A convoy of Canada Post trucks drives by The Ottawa Hospital’s Civic campus in a show of support during the COVID-19 pandemic on April 30, 2020. (Francis Ferland/CBC)

Anyone who has symptoms, travelled recently outside Canada or, specifically in Ottawa, is waiting for a COVID-19 test result must self-isolate for at least 14 days.

The same goes for anyone in Ontario who’s been in contact with someone who’s tested positive or is presumed to have COVID-19.

People 70 and older or those with compromised immune systems or underlying health conditions should also go into self-isolation.

How daily life is changing

Municipal parks are only open to walk through and authorities are watching for gatherings in many communities. Provincial and national parks are closed.

Ottawa has cancelled event permits and closed many facilities until July. Quebec has asked organizers to cancel events until September.

A man walks past an empty commercial storefront in Gatineau, Que., Thursday, April 30, 2020. (Adrian Wyld/Canadian Press)

Quebec has banned non-essential travel into and through the Outaouais until May 11, when the ban is set to be lifted everywhere but Gatineau.

As for schools: Ontario’s will remain closed through May, but Quebec plans to open elementary schools and daycares in mid-May for parents who want to send their kids. High schools, CEGEPs and universities will stay closed until fall.

Where to get tested

Anyone concerned they have COVID-19 in Ontario can call Telehealth at 1-866-797-000 or fill out the province’s online assessment tool.

In Ottawa people can be tested at the Brewer Arena from 9 a.m. until 3:30 p.m., seven days a week. Those with mild or moderate symptoms can visit clinics in Bells Corners or Alta Vista weekdays 9 a.m. to 4 p.m.

There are drive-thru test centres in Casselman and Hawkesbury that don’t require people to call ahead, and others in Rockland, Winchester and Cornwall that require a referral.

In Kingston, the assessment centre at the Kingston Memorial Centre is open 10 a.m. to 8 p.m. for anyone with symptoms.

Paramedics test staff and residents of the Hawkesbury, Ont., municipally-run Prescott and Russell Residence for COVID-19 May 1, 2020. (Denis Babin/Radio-Canada)

The public health unit in the Belleville area is asking people to only call 613-966-5500 they still have questions after the province’s self-assessment.

Same for Leeds, Grenville and Lanark‘s unit at 1-800-660-5853 extension 2499.

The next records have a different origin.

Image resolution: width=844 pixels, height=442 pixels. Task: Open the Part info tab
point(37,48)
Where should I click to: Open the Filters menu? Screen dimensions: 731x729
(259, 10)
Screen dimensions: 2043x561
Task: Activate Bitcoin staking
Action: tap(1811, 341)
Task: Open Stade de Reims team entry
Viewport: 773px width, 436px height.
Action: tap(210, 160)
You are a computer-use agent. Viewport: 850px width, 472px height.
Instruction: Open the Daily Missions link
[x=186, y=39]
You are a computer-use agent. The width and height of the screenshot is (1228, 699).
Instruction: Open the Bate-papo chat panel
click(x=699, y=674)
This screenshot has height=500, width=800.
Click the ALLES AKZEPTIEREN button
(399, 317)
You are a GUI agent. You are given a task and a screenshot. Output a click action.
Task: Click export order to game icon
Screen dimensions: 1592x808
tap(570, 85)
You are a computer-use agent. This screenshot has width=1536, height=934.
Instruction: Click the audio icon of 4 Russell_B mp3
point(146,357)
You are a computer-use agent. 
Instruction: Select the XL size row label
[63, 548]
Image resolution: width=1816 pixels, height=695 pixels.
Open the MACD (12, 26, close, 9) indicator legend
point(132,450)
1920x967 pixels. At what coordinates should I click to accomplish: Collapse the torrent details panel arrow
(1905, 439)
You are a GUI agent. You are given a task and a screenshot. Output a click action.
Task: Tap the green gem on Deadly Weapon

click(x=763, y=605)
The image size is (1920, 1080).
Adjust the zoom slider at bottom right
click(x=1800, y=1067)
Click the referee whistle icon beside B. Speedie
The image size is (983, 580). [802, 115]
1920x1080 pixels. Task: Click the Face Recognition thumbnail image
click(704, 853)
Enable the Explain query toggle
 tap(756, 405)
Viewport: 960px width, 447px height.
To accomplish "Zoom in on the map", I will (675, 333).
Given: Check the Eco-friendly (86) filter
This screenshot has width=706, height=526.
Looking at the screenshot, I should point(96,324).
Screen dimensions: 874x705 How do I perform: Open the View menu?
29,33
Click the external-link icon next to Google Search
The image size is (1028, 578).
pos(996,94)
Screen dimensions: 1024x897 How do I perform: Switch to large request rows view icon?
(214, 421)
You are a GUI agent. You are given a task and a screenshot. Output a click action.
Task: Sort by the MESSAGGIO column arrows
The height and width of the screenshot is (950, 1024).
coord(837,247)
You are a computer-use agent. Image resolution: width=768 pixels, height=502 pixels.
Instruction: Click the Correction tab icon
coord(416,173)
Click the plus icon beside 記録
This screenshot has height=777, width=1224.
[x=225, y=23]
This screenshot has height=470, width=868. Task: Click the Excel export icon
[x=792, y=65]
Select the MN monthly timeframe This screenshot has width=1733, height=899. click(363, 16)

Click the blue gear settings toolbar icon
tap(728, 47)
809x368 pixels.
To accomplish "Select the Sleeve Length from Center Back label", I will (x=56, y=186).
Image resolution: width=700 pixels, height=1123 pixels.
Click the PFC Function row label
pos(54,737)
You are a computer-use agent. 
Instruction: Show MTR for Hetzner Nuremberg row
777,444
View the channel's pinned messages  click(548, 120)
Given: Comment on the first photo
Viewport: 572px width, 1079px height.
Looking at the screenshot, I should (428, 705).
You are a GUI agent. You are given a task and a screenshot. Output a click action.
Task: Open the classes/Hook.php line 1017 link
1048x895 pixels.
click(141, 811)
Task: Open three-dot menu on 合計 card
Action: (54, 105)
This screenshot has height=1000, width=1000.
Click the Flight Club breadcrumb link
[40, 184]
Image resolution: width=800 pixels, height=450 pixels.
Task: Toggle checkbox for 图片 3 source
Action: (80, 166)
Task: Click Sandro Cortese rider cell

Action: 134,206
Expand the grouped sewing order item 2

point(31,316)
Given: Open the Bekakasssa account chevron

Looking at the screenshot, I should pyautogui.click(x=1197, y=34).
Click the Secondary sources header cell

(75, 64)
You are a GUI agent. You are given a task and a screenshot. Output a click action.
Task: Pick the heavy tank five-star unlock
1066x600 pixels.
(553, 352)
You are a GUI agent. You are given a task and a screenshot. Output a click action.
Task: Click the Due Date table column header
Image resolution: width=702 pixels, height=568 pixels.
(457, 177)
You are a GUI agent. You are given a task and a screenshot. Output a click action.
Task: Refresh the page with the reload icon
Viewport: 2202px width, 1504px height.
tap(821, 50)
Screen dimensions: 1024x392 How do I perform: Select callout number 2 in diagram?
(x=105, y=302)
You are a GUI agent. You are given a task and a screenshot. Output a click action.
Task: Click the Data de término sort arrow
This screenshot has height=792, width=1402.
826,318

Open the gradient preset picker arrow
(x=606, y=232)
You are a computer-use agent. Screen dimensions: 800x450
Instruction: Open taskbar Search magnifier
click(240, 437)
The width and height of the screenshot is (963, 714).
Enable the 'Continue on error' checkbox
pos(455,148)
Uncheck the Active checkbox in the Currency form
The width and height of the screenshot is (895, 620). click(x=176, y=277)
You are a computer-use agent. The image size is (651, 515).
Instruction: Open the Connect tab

That unit has testing sites open in in Almonte and Smiths Falls which require a referral, as well as a walk-in site in Brockville at the Memorial Centre and a home test service for people in care or with mobility challenges.

Renfrew County is also providing home testing under some circumstances. Residents without a family doctor can call 1-844-727-6404 if they have health questions.

In western Quebec:

Outaouais residents should call 819-644-4545 if they have a cough or fever, whether they’ve travelled or not. They could end up being referred to Gatineau’s testing centre.

First Nations communities

Local communities have declared states of emergency, put in a curfew or both.

Akwesasne‘s health department has opened a mobile COVID-19 test site that’s available by appointment only. Anyone returning to Akwesasne who’s been farther than 80 kilometres away is asked to self-isolate for 14 days.

Anyone in Tyendinaga who has symptoms can call 613-967-3603 to talk to a nurse.

Pikwakanagan’s new council has ordered all businesses to close, while Kitigan Zibi has postponed its June election.